China, all along, has maintained that the vessel was for “replenishment” while India has been agitated it could track India’s satellite, rocket launches and other installations.
Two things in the Indian response though need clarification for it amounts to slandering which China doesn’t deserve: It states “opaqueness” and “debt-driven agendas” which are “major challenges to smaller nations.”
The truth is, 81% of Sri Lanka’s all debt is owed to West or Japan and India. The share of Beijing is a mere 10 per cent.
Let’s do a more nuanced breakdown: 47% of Sri Lanka’s debt is owed to Western vulture funds and banks. The United States, which dominates Asian Development Bank and the World Bank holds 13% and 9% of Sri Lanka’s external debt.

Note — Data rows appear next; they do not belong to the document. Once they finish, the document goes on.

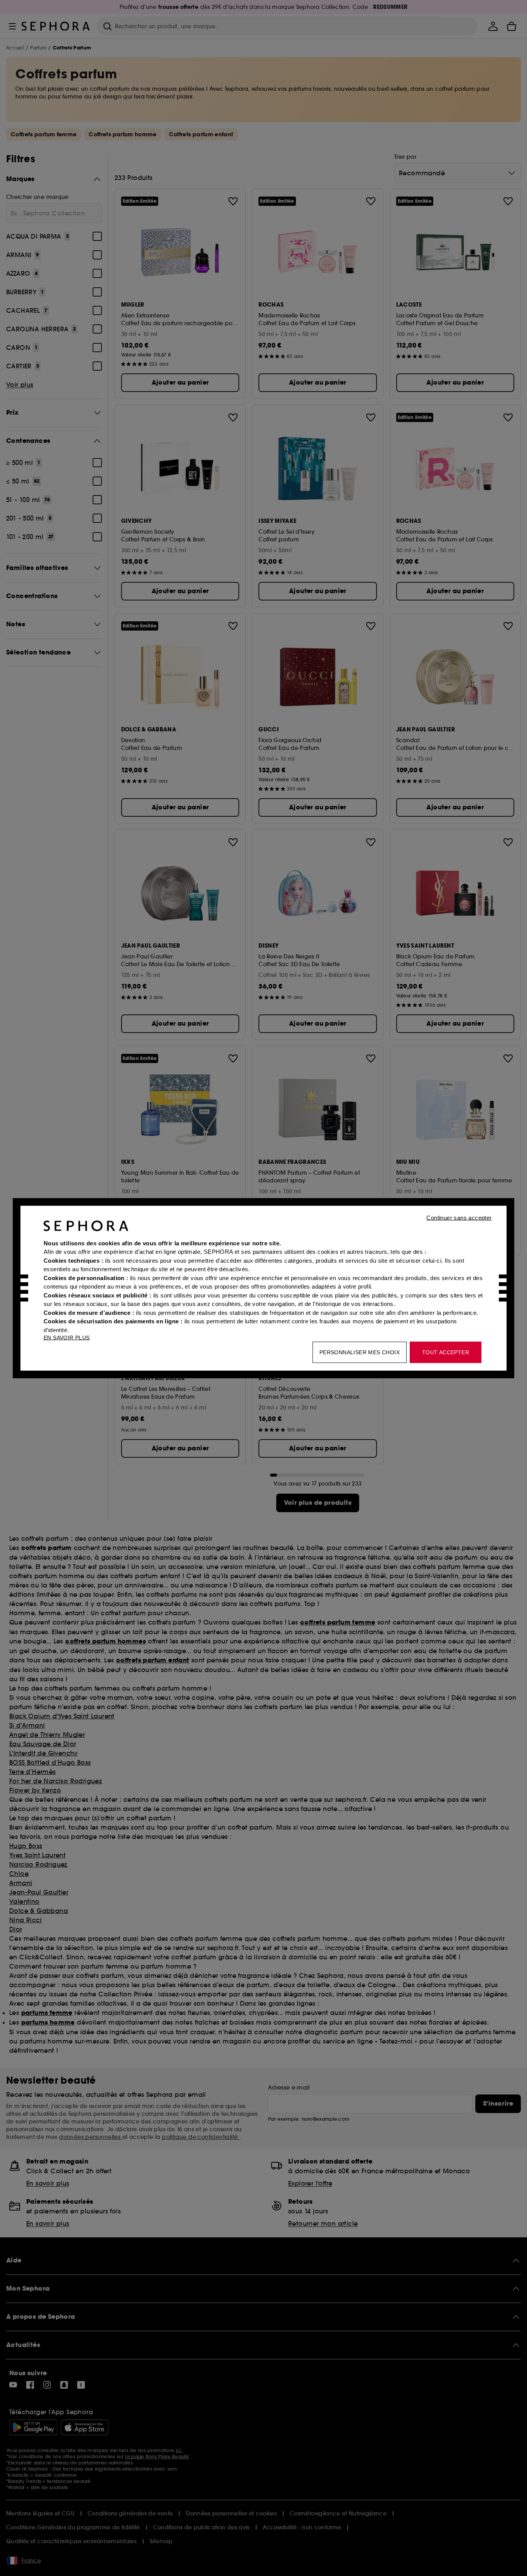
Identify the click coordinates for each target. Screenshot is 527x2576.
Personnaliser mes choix (359, 1352)
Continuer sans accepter (459, 1217)
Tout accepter (445, 1352)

Japan holds 10% of Sri Lanka’s external debt. India, till April 2021, had held only 2% of Sri Lanka’s debt but it has increased staggeringly this year: Indeed, India was the top lender to Sri Lanka at the start of 2022. It distributed 550% more credit than Beijing between January and April this year. India, in all, has provided $4 billion dollars of assistance to Sri Lanka.
So accusing China of indulging in “debt-trap”, not just in Sri Lanka but anywhere else in the world, is buttressing the Western propaganda. Just to take an example, we have the instance of the Wall Street Journal headlining “China’s loans under fire as Sri Lankan debt crisis deepens” recently.
Nobody is denying China has financed several major infra projects in Sri Lanka: From constructing a top class international airport, hospitals, sport stadium to, yes, the one of Hambantota port.
But the truth is, the Hambantota port assistance was sought by the Sri Lanka from the Chinese and not the other way around. Further, the port is not allowed to use the Chinese navy ships and its emphasised at length in the contractual agreement.
Even the BBC has admitted that it’s not the debt but the equity that the Chinese have in projects in Sri Lanka.
India could have its “security concerns” with the presence of Yuan Wang 5 in Sri Lankan waters as China could be aggrieved at the growing resolve of QUAD nations, to which India and Japan are members, to encircle it in Asia-Pacific.
India, similarly, could feel peeved at the still unresolved issue of LAC (Line of Actual Control) at its borders where its army is squaring off the People’s Liberation Army for months; Or that China blocks its attempts to have certain terrorists from across the border designated as “global threats” in the United Nations.
China, on its part, could be hurt at how Vivo, a smartphone manufacturing company, has been raided in recent times or how its Tibet wound has been kept festering for decades in the presence of Dalai Lama in India.
India of today is extremely aspirational. It’s not a fragile economy of 10 years ago. It’s a big player on global geopolitical stage too. It suits New Delhi if it keeps both West and China interested and thus gain that room to manoeuvre for its national interests, without appearing to be part of any bloc.
China, on its part, can’t be too overtly friendly to New Delhi for its a geopolitical necessity to keep a rising neighbour in check. That it does by keeping Pakistan on India’s heels and petulance such as is being exhibited on Kashmir, Galwan Valley and Hambantota port.
How one wishes that all these Indo-China irks are nothing but to confuse West which doesn’t have the welfare of either in its heart. If all this is meant for the cheers from the side gallery of Washington and London, while BRICS and SCO gain the necessary momentum to integrate Eurasia, ever so quietly, it’s a necessary spectacle. One won’t mind this bitter pill as long as this one opportunity in centuries isn’t wasted.